Staub mit weichem Tuch aufnehmen, Spritzer sofort abtupfen, niemals reiben. Eine kleine Menge verdünnter Sattelseife auf feuchtem Tuch genügt. Kreisende, leichte Bewegungen, anschließend mit leicht angefeuchtetem Tuch nachwischen. Dünn pflegen, gut trocknen lassen, dann sanft polieren. Vermeide Föhnhitze, direkte Sonne und reichlich Wasser. So bleibt die Oberfläche satt, farbstabil und widerstandsfähig gegenüber Taschenriemen, Jeansabrieb, Kinderhänden und Haustierpfoten, ohne speckigen Glanz oder dunkle, ungleichmäßige Stellen zu erzeugen.
Nähte speichern Schmutz und Seife. Reinige mit feiner Bürste, sehr wenig Feuchtigkeit, sorgfältig nachtrocknen. Kanten und Kontaktstellen an Armlehnen, Griffpunkten und Sitzvorderkanten beanspruchen Pflegemittel schneller. Dort hauchdünn öfter nachpflegen statt selten dick auftragen. Metallteile abdecken, damit Reinigungsflüssigkeit nicht unterläuft. Pigmentiertes Leder verträgt vorsichtige Reinigung besser, Anilin braucht besondere Umsicht. Diese Detailarbeit verhindert aufplatzende Fäden, Abfärben, Kantenbrüche und bewahrt den harmonischen Gesamteindruck deines Möbels.

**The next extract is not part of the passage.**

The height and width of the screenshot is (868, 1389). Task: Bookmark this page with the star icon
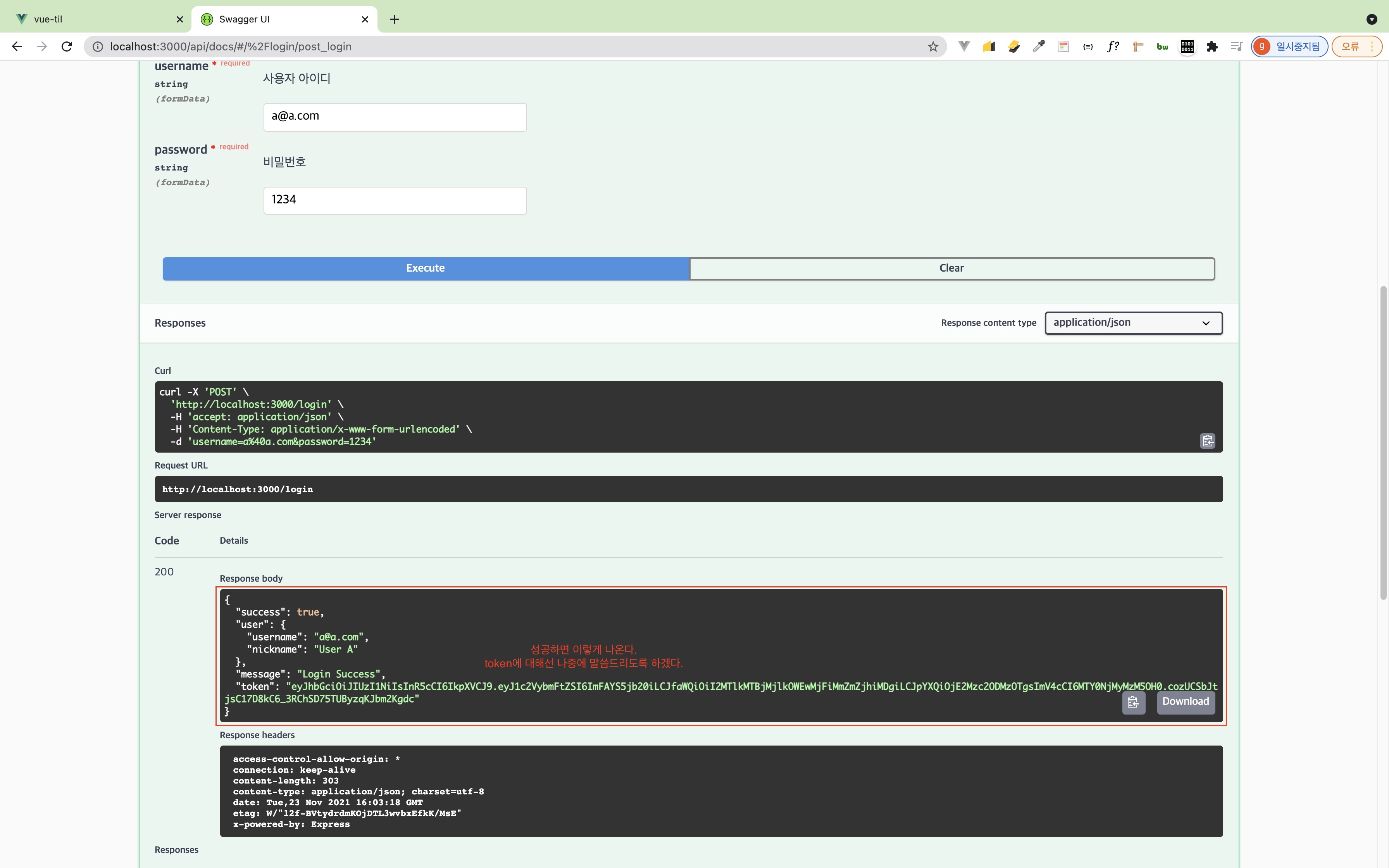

Patina erzählt Geschichten, doch Risse erzählen Vernachlässigung. Halte Feuchtehaushalt stabil, Räume regelmäßig lüften, direkte Heizwärme meiden. Dünne, regelmäßige Pflege bewahrt Elastizität. Schütze vor Flüssigkeiten und Farbstoffen, teste Jeansabrieb. Kleine Kratzer polieren, tiefe Spuren nicht überölen. Bei Aufhellungen punktuell färbendes Pflegeprodukt erwägen, vorher stets Probe. So bleibt Ausdruck lebendig, Material belastbar, Sitzkomfort hoch. Ein gealtertes, gut versorgtes Leder wirkt warm, nahbar und außergewöhnlich einladend.